FAQ - Accounts and services - RRIF

If you have an RRSP, you’ll need to transfer the funds to a RRIF by the end of the calendar year in which you turn 71. If you don’t, your RRSP’s total value will be taxed and your RRSP will no longer be considered a registered plan.

You cannot make any contributions to a RRIF. Only transfers from your RRSPs or from another RRIF are accepted.

There’s no minimum age to open a RRIF; you can open one when you want to withdraw funds for retirement. However, as long as you have a balance in your RRIF, you’ll be required to withdraw the minimum amount set each year until the fund has been depleted.

It’s important to note that there’s no minimum withdrawal amount for the year in which you set up your RRIF. For the subsequent years, even if you don’t need money from your RRIF, you’re required to withdraw the minimum amounts in accordance with government regulations. However, you could deposit the money you don’t need from your RRIF into a tax-free savings account (TFSA) if you have contribution room left, or into a registered education savings plan (RESP) for your grandchildren (your beneficiaries).
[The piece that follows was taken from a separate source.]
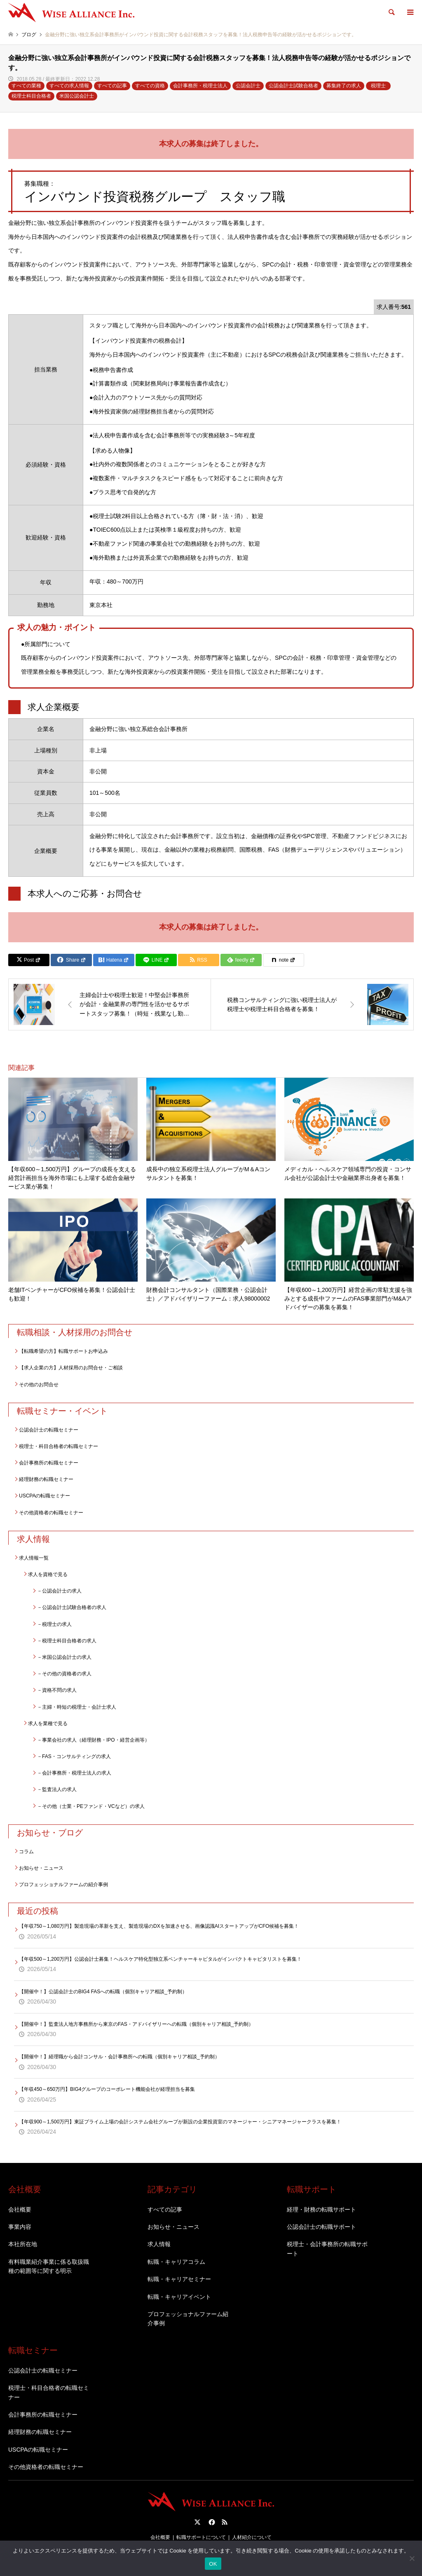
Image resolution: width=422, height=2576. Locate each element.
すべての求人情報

The value of all the assets held in your RRIF on the date of your death becomes taxable income, except if all or part of this amount has been allocated to and included in the income of your legal spouse or common-law partner, or your minor or disabled children and grandchildren who are financially dependent on you at the time of your death. They can then make a direct or indirect transfer of the amount in your RRIF to their RRSP or RRIF, or they can use the money to purchase an annuity. You can transfer up to $200,000 from your RRIF to a registered disability savings plan (RDSP) of a child or grandchild with a disability who is financially dependent on you.

No, you’re not required to open more than one RRIF. Ideally, we recommend that you group everything at one financial institution when you convert your RRSP into a RRIF to make it easier to manage your retirement income. You’ll also be able to select different types of investments to diversify your RRIF portfolio and to better plan your withdrawals.

No, you cannot transfer a LIRA to a RRIF. LIRAs and locked-in RRSPs have to be transferred to a life income fund (LIF).

All withdrawals you make from a RRIF are taxable and are added to your annual income. If you withdraw more than the minimum amount, the financial institution is required to charge a withholding tax on the excess amount. When you file your taxes, you’ll need to compare the taxes owing to the total of the amounts withheld at source to determine the amount of tax you owe or the amount of your tax refund. For more details, you can read this article.

The purpose of a RRIF is to provide a retirement income, just like a pension income from your employer. When you turn 65, all RRIF withdrawals are eligible for the pension income tax credit. RRSP withdrawals—except for a life annuity—are not considered to be retirement income. Therefore, RRSP withdrawals are not eligible for the pension income tax credit. That’s why when you turn 65, it’s often better to convert all or a portion of your RRSP or RRIF to get tax savings of $2,000 on your retirement income.